Date de publication :  16 mai 2023.

Aujourd'hui nous sommes le : 22/04/24.   

Au commencement

Pour commencer à travailler il faut des outils et...du bois. Il y a quelques fournisseurs en France (cf. liens) et mon choix se porte sur Le bois de lutherie.

Hum...au déballage de la livraison, je commence vraiment à me demander si ce projet est bien raisonnable! !

En tous cas, avec la fourniture épicéa et érable,  tout y est: Le fond, la table en 2 parties, le manche, les éclisses, les blocs pour y tailler les tasseaux et les coins, les contre-éclisses, la barre et les filets (la terminologie est précisée dans la fin de la rubrique "le propos".)

Je commanderai plus tard chez un autre fournisseur les parties complémentaires en ébène, touche et sillets ainsi que les éléments achetés tout faits (ou presque) : chevilles, mentonnière, ébauche de chevalet, cordier et attache cordier, cordes.

Le travail commence par un dessin. Je prend pour modèle le stradivarius proposé dans le manuel de lutherie de P Altenburger ( que j'appelerai "le manuel" par la suite). Je réalise un demi dessin sur support léger facile à découper à la scie à chantourner (reste de fond d'armoire). Ce support léger une fois découpé constitue un guide pour la suite.

Le demi gabarit obtenu centré par 2 trous de centrage permet d'obtenir par retournement un dessin de violon symétrique.
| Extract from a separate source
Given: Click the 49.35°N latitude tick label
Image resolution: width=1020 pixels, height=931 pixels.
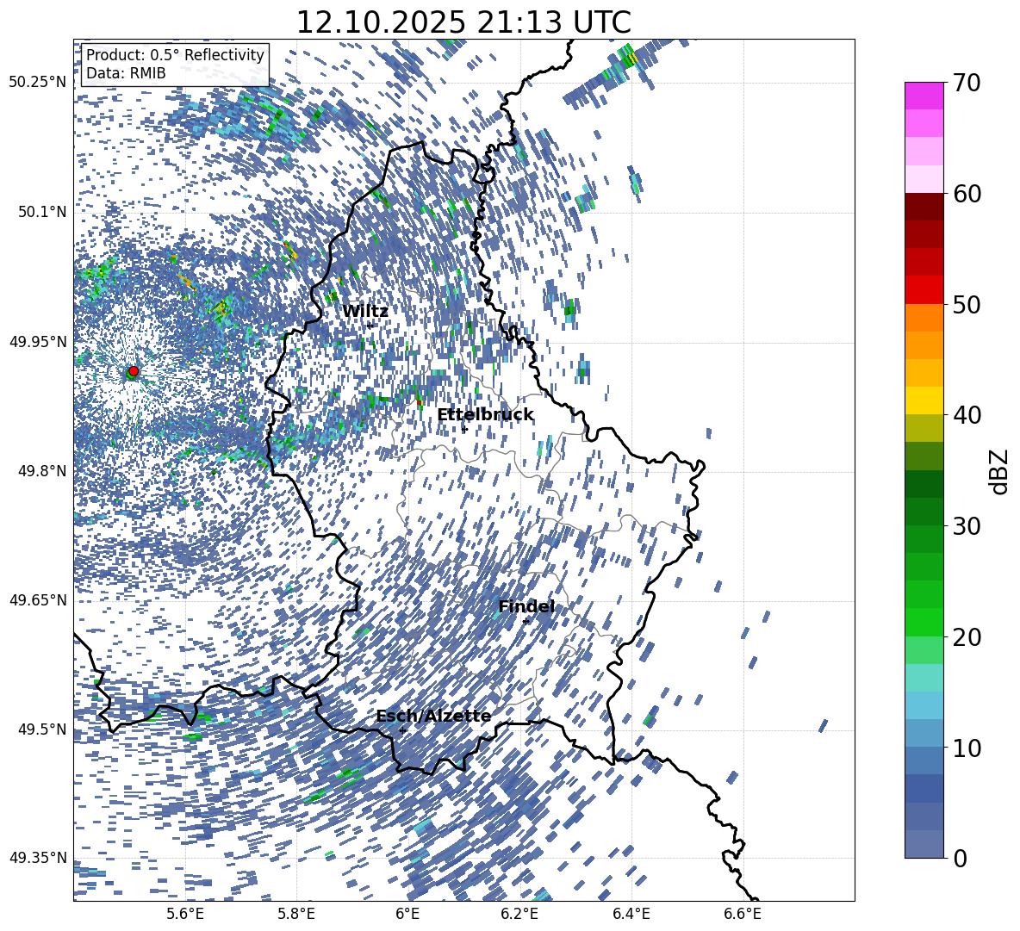Looking at the screenshot, I should tap(37, 858).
Un moule en MDF de 19mm est d'abord découpé grossièrement puis usiné finement à la défonceuse avec une fraise à copier (en rouge sur l'image précédente) guidée par le gabarit. Sur ce moule je colle les 2 tasseaux et les 4 coins (1 tasseau et 3 coins déjà en place sur la photo )

Le collage des tasseaux et coins ne présente pas de difficultés particulières. Il faut garder à l'esprit qu'il s'agit d'un collage provisoire qui sera décollé plus tard. Une goutte de colle suffit.
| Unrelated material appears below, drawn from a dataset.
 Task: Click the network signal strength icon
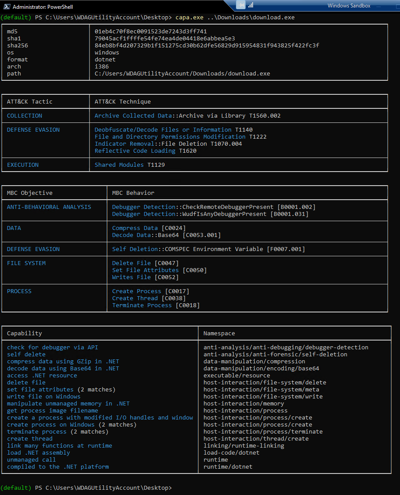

Une fois collés, les tasseaux et les coins sont arasés à la bonne hauteur c'est à dire avec un écart de 2mm entre le coté manche, et le coté cordier. J'utilise pour cela aussi la défonceuse. Au final mes éclisses feront 29,5 mm de large coté manche et 31,5mm coté cordier. 
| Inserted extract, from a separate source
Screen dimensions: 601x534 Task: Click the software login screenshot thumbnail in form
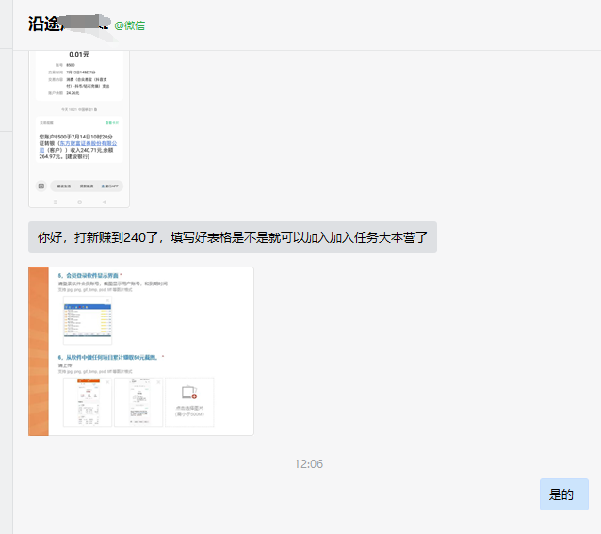click(x=88, y=317)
Cette différence d'épaisseur entre le "haut" (coté manche) et le bas de l'instrument est mise en oeuvre depuis fort longtemps sur les instruments à cordes  essentiellement, sans doute,  pour des raisons esthétiques.  La manière de réaliser cette pente fait cependant l'objet de discussions sans fin sur les forums spécialisés car il n'est pas facile de la déduire de l'observation des violons anciens qui sont la réference. Faut il que la pente soit coté fond, coté table ou un peu des deux? Y a t'il, ce faisant, une courbure volontaire appliquée à la table pour créer une tension dans celle ci?  Ma méthode de construction conduit à ce que la pente soit uniquement coté fond et la table n'est pas impliquée. Cela a notamment le mérite de ne pas ajouter de la complexité à la question du renversement (qui n'en a pas besoin!).

je reporte le contour du violon sur les tasseaux et les coins à l'aide du gabarit.

C'est ici que je commence à utiliser ciseaux et gouges.

et...de l'autre coté.

Et voila, on peut passer à la phase suivante, les éclisses.